Si j’étais poète, au printemps des amours,
Trouvère, sur les routes menant à outre-lieu,
J’offrirais à ma muse, au chant du courlieu,
L’assise de ces rêves siéent aux troubadours.
Dînerais_ peut-être_ au clair de riches lunes,
A la table de ces souveraines, quand l’étoile
Pose, aux sombres nuitées_ sur la voile,
L’écho de ses éclats… en-deçà des lagunes.
Si j’étais poète, aux ides renaissantes, fier,
Dresserais, aux aurores, en l’endosse du jour,
De captieuses fragrances… parfumerais l’ajour
Des belles courtisanes, des biches altières.
Ecrirais sur la peau d’un vieux palimpseste,
De sinistres mémoires, de vaines doléances,
Pour déclouer de l’âme ‘’breloquée’’ d’allégeances,
L’entregent du servile prisonnier du geste.

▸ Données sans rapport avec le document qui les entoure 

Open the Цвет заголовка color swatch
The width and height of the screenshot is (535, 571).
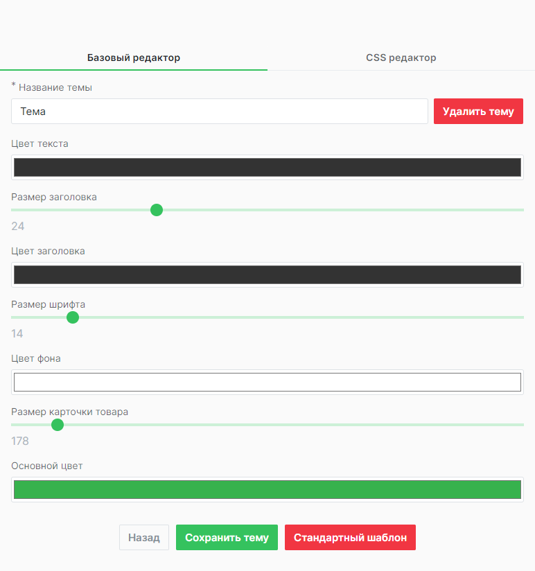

Ma prose, enclose de badines, ouvrirait
Des roses, la gracieuse bractée… perchées,
Les frêles étamines, sagement épanchées,
Fluidifieraient des stigmates, les rais.
Si j’étais herméneute d’un empire de cendres,
De tous les podestats parjures, déloyaux,
Ecalerais, sans mal, des mots vrais, le noyau
Bridé du conclusif réprouvé des polyandres.

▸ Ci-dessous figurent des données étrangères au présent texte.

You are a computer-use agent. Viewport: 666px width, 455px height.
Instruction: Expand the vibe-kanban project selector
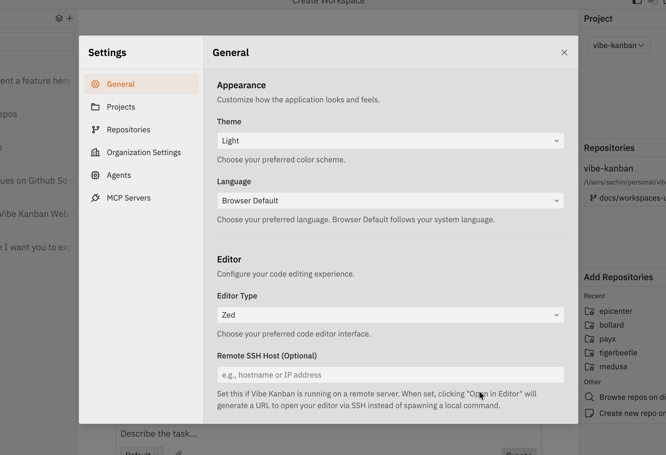coord(619,45)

En la tonitruance m’étant coutumière,
Le servant avachi au pupitre, l’infatué,
Ce prélat piégé du nonce destitué,
Ne seraient plus que… grises poussières.
Si j’étais, des abyssines tacles, rivarolien,
Pousserais, aux mâtines, des monotones laudes,
L’angoissante homélie de chantres en maraude,
D’autres capucinades : oraisons sans liens.
Si je deviens poète, au creuset de l’histoire,
Vous saluerai d’en-Haut, avec grâces, constance ;
N’aurai de la
houspille dépréciée des instances,
Aspirations aucunes… tairai des congruences,
L’adaptabilité ; mieux encor, le nimbe d’offertoire.